Both a cloud phone and a dedicated physical Android device give you a remote Android you can control from anywhere. The difference is what runs underneath — and that difference decides how detectable, how scalable and how expensive your setup is.
What is a cloud phone?
A cloud phone is a virtualized Android instance running on server hardware in a data center. You stream the screen and send input over the network, exactly like a physical device, but the "phone" is software. Cloud phones spin up in seconds, cost a few dollars a month, and scale to hundreds of instances with an API call.
What is a physical (real) device?
A physical device is a genuine Android handset — real SoC, real sensors, real GNSS chip — racked in a data center and exposed to you remotely over ADB and a streaming layer. Because every hardware fingerprint is authentic, real devices are the hardest to distinguish from an ordinary consumer phone.
How to choose
- Cost & scale first? Cloud phones win. Start at $6/month and scale a fleet instantly.
- Maximum authenticity? Physical devices win. Real hardware fingerprints, real IMEI, real sensors.

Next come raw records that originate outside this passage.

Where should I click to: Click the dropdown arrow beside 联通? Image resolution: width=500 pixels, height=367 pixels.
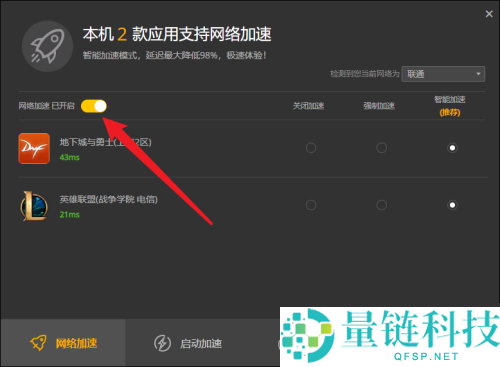click(478, 74)
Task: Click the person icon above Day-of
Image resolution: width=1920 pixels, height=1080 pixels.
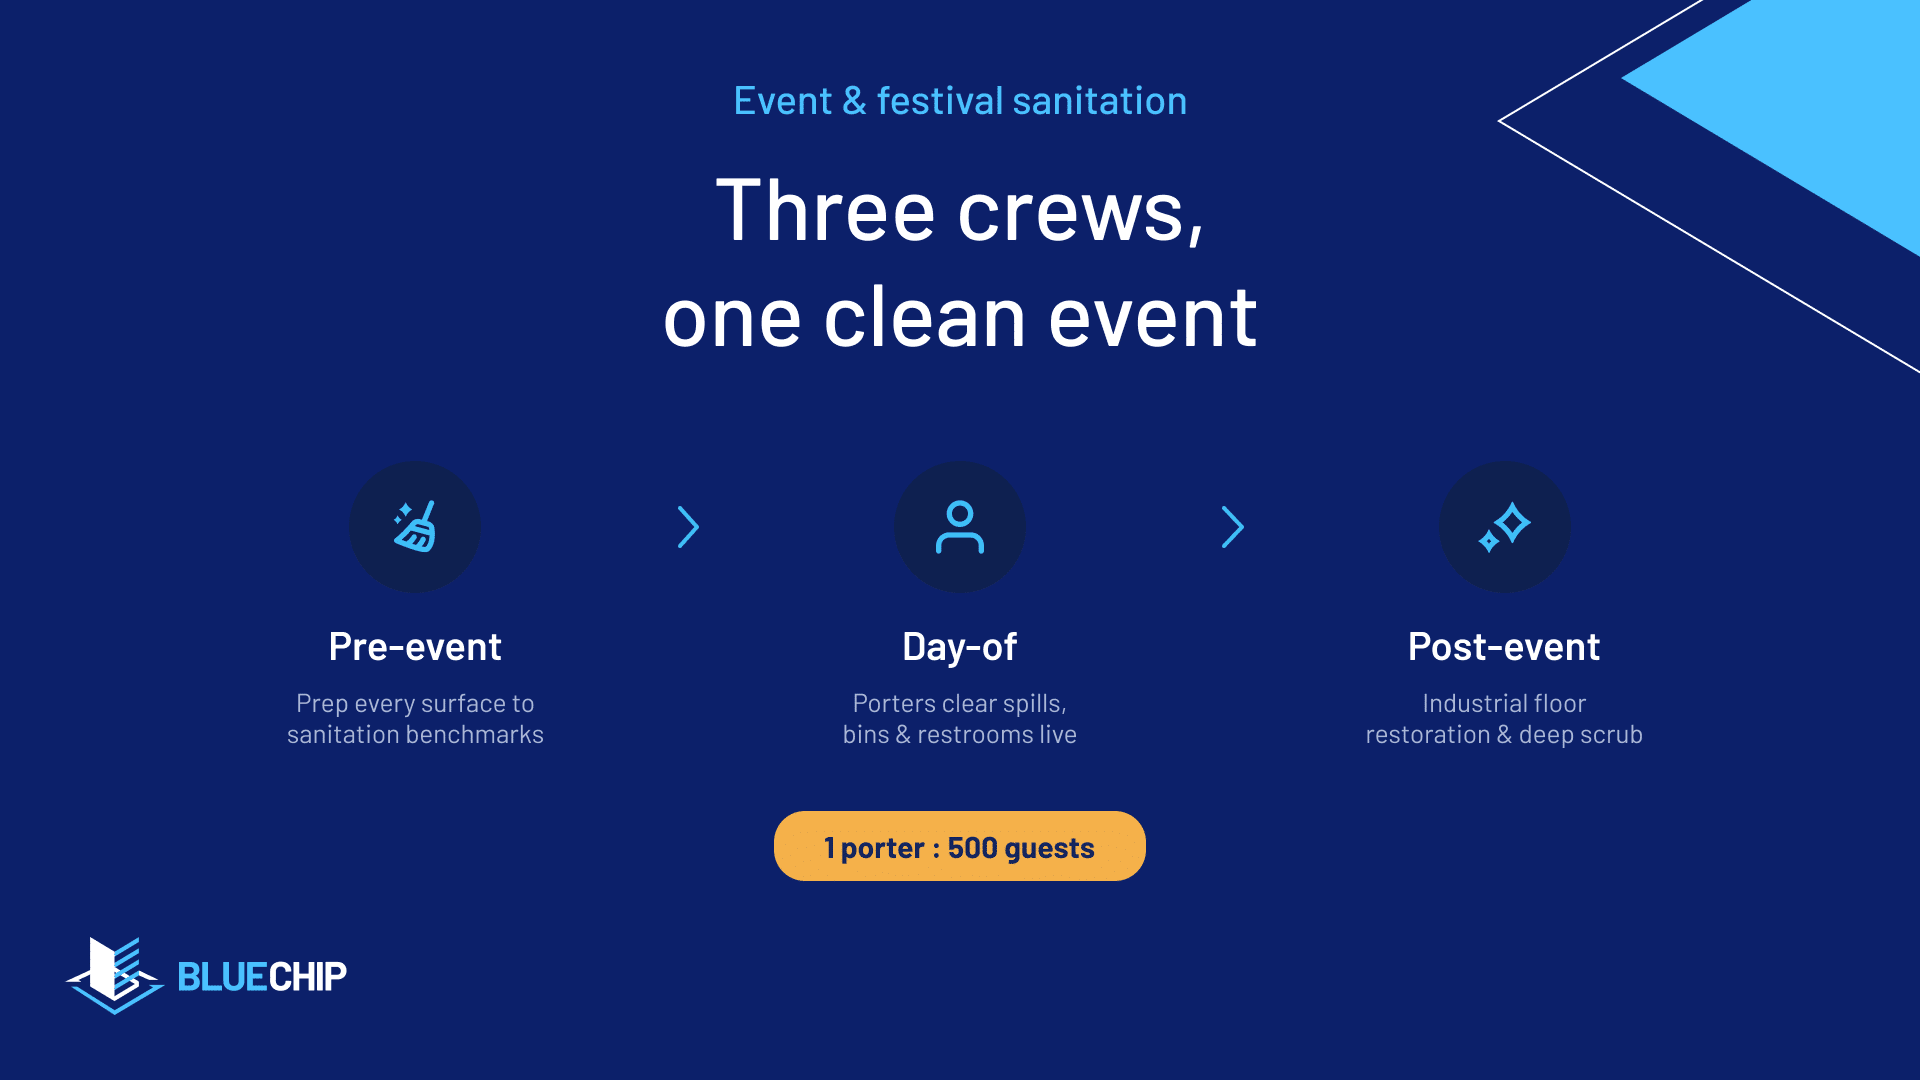Action: (959, 527)
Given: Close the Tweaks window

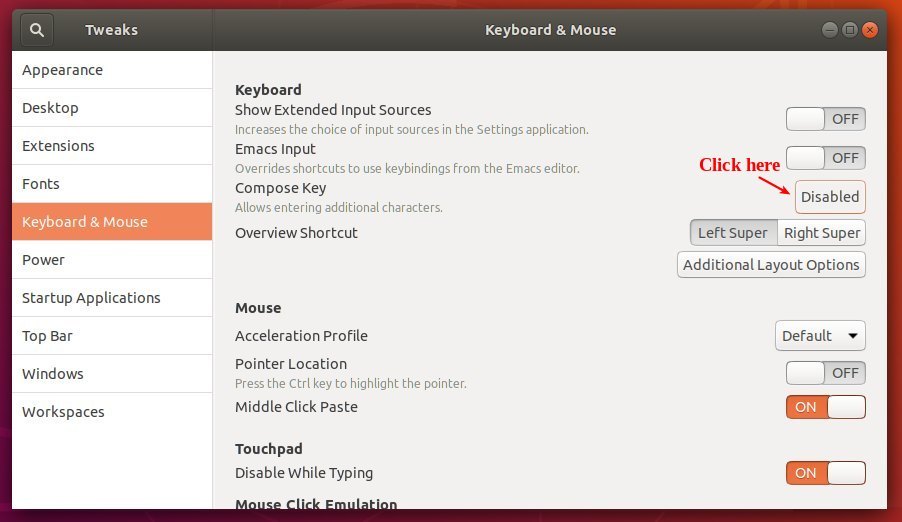Looking at the screenshot, I should click(x=870, y=30).
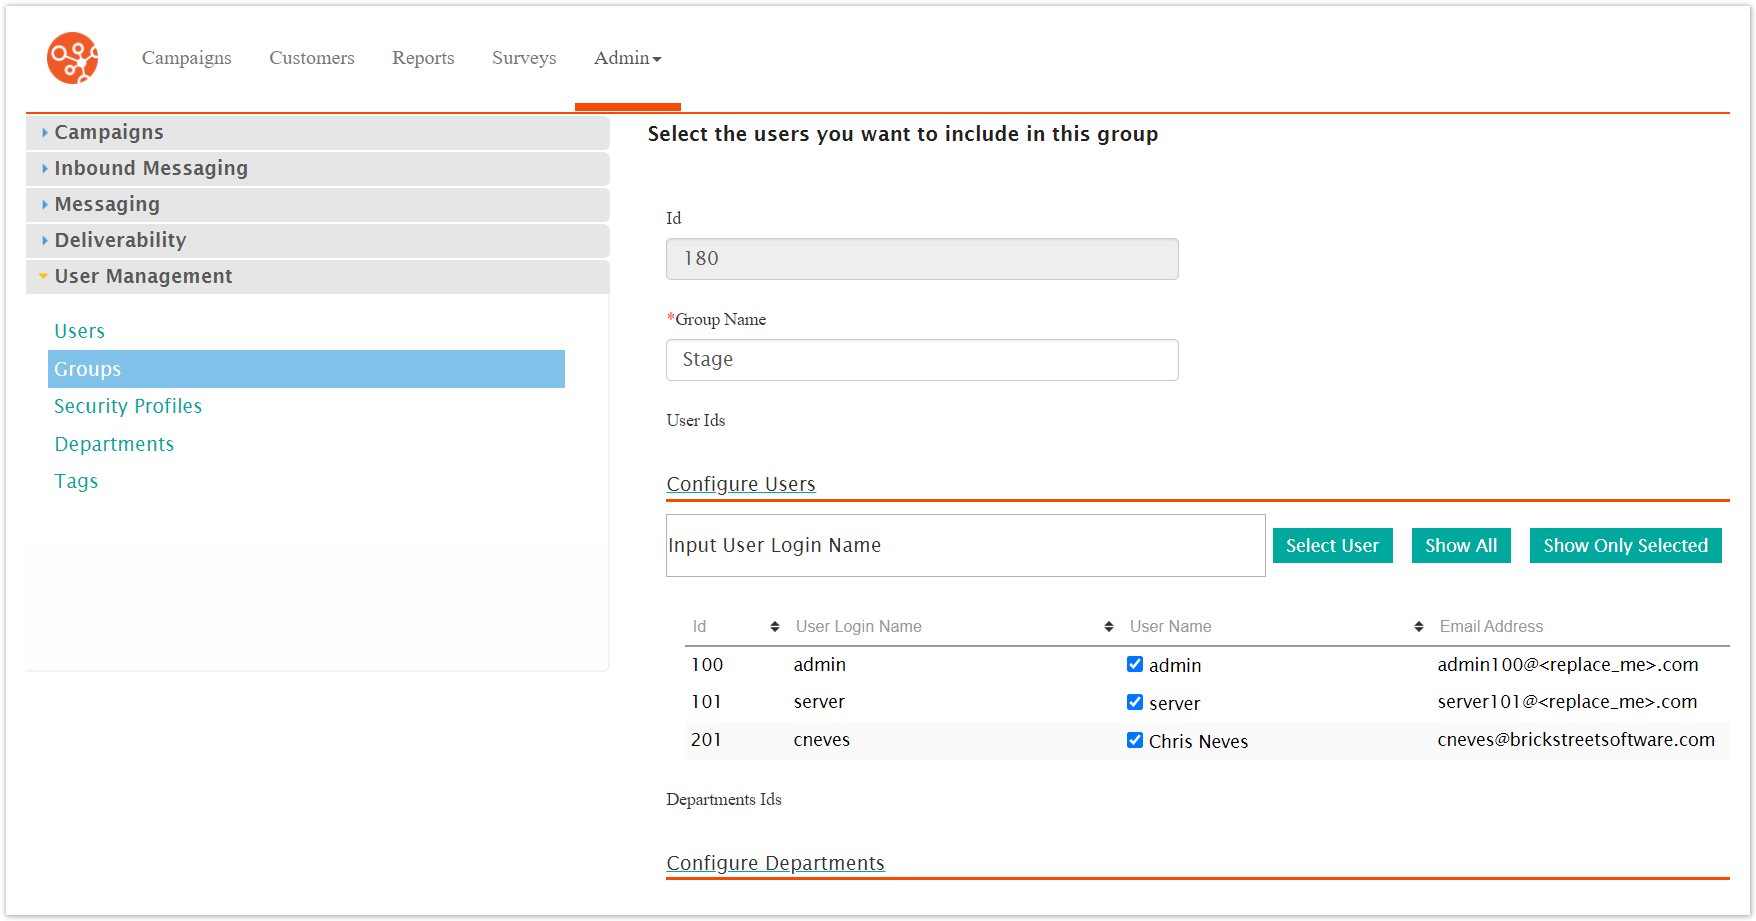Expand the Deliverability section
This screenshot has width=1756, height=921.
click(x=120, y=241)
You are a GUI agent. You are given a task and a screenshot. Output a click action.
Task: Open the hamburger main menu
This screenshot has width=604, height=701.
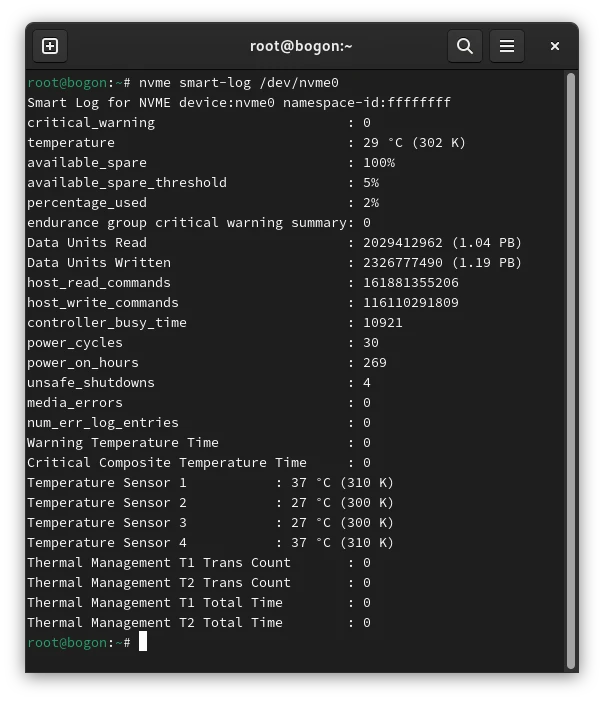507,46
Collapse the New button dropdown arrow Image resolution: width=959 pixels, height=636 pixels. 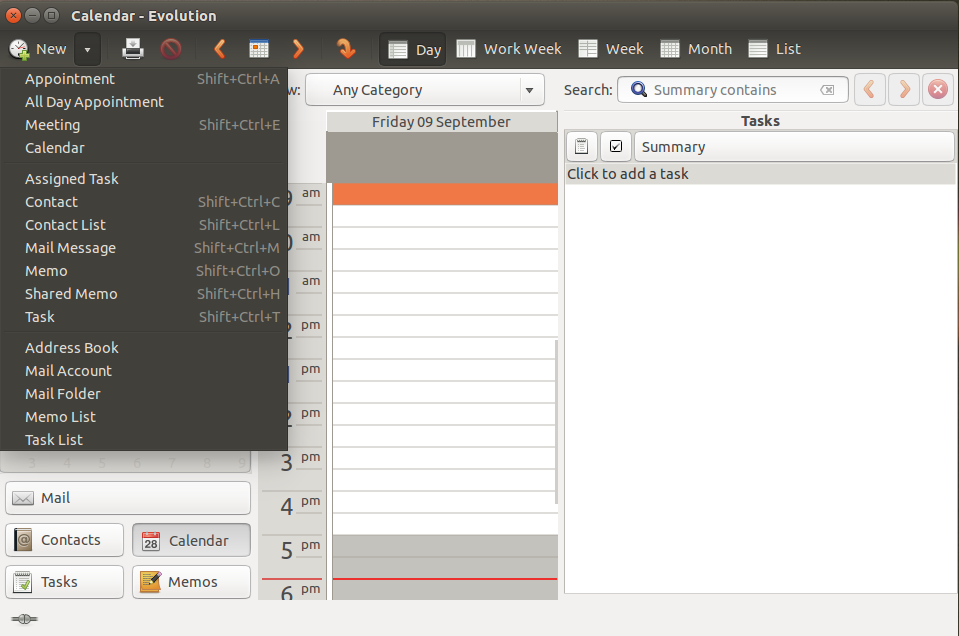[x=88, y=49]
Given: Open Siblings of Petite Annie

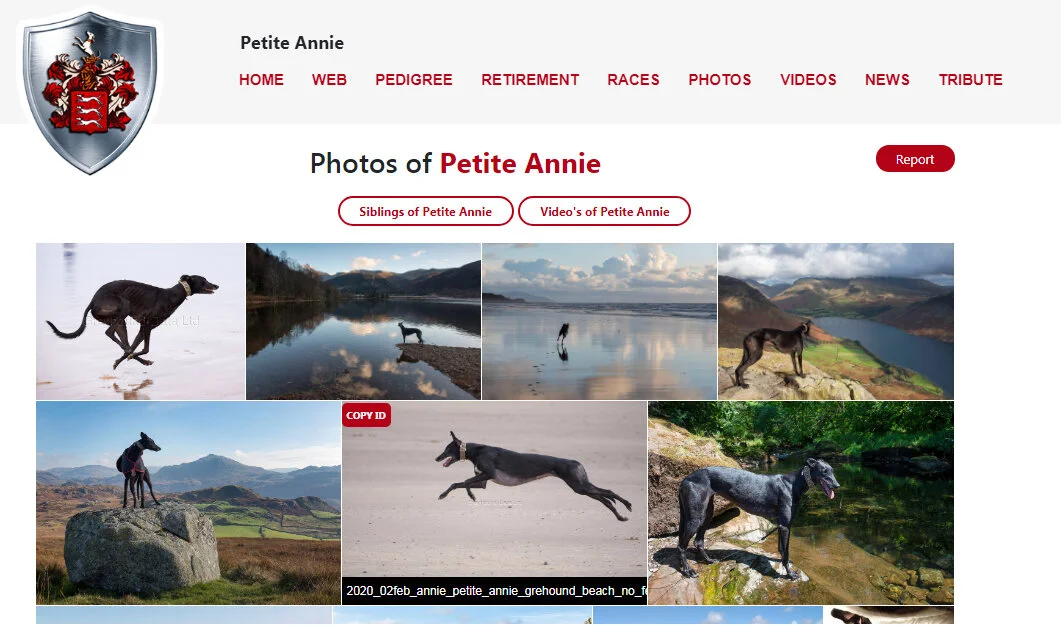Looking at the screenshot, I should (426, 212).
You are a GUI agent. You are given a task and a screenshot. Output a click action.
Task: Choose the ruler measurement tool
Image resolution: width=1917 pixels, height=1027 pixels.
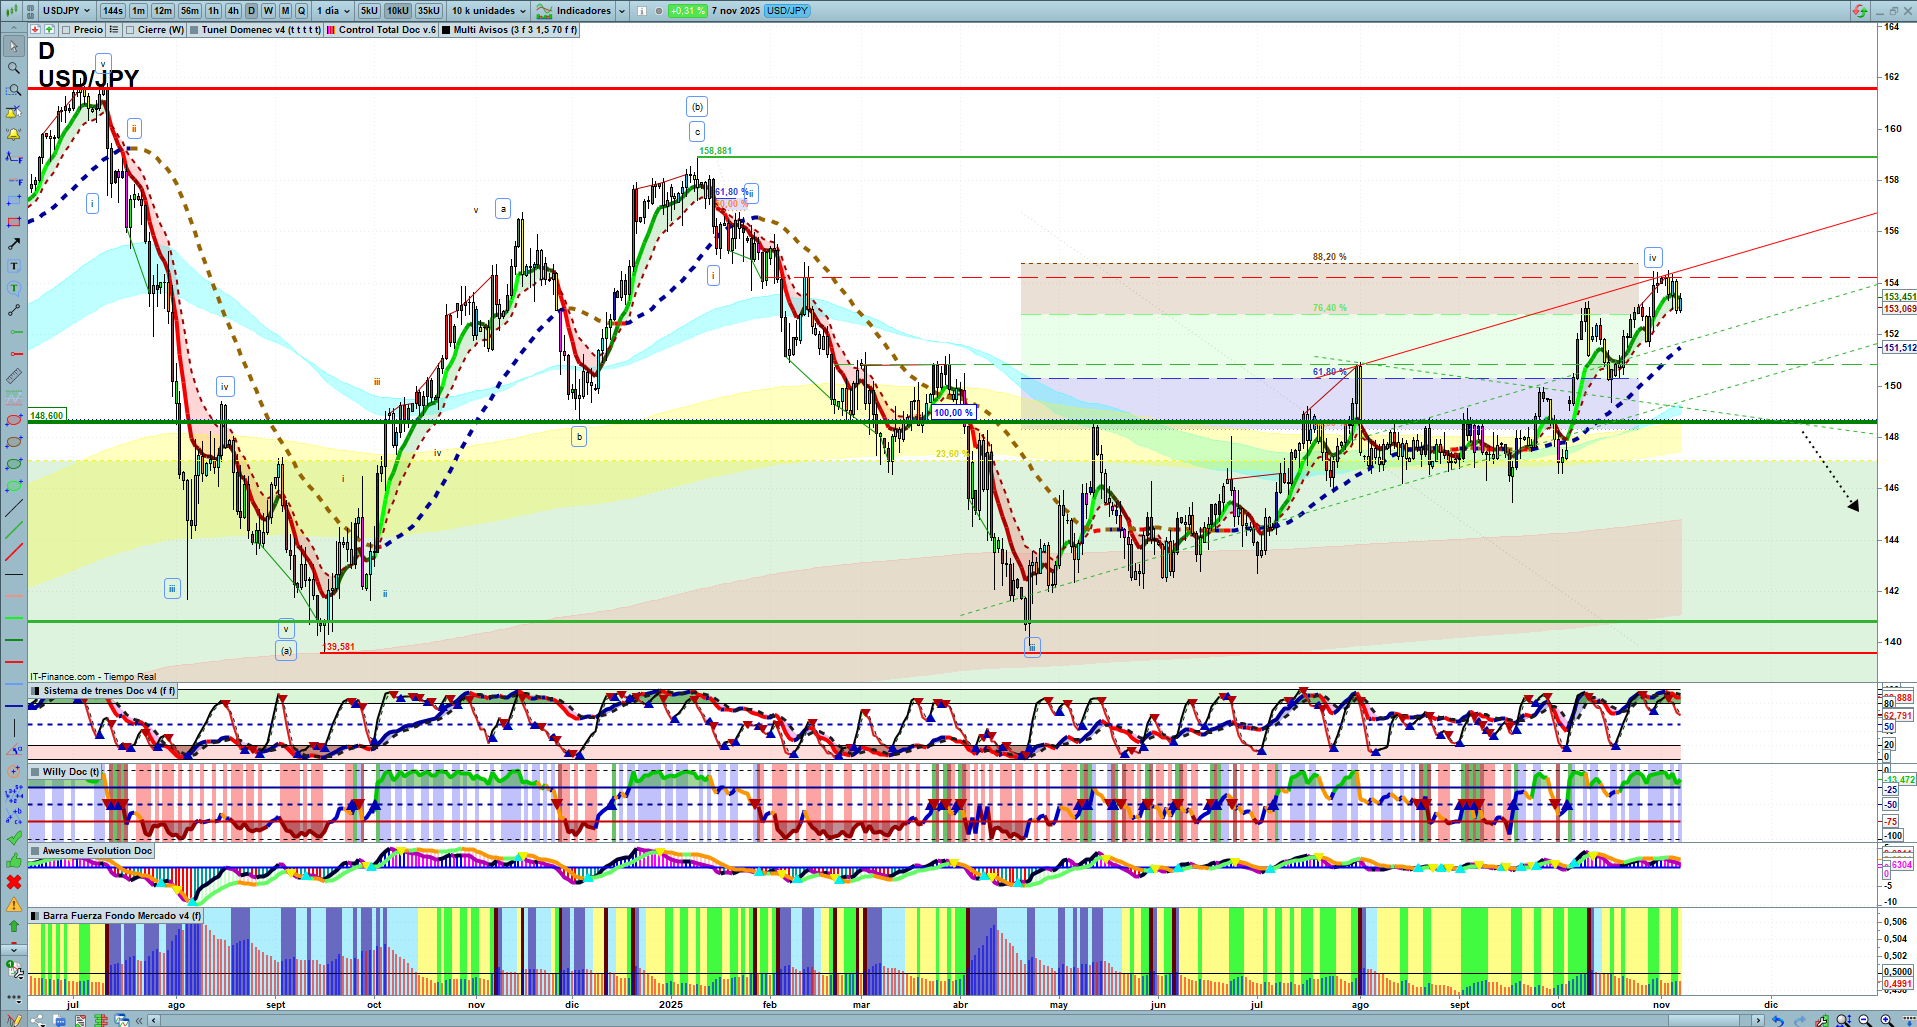(x=14, y=376)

- App testing across form factors? Cloud phones let you switch Android versions and screen sizes on demand; physical devices confirm behaviour on real silicon.
- Sensitive multi-accounting? Many teams run reconnaissance and warm-up on cloud phones, then move high-value accounts to dedicated physical devices.
The hybrid approach
You don't have to pick one. The most resilient setups blend both: cheap cloud phones for volume and automation, dedicated physical devices for the accounts that matter most. Droidra runs both on the same dashboard and the same API, so you can move workloads between them without re-tooling.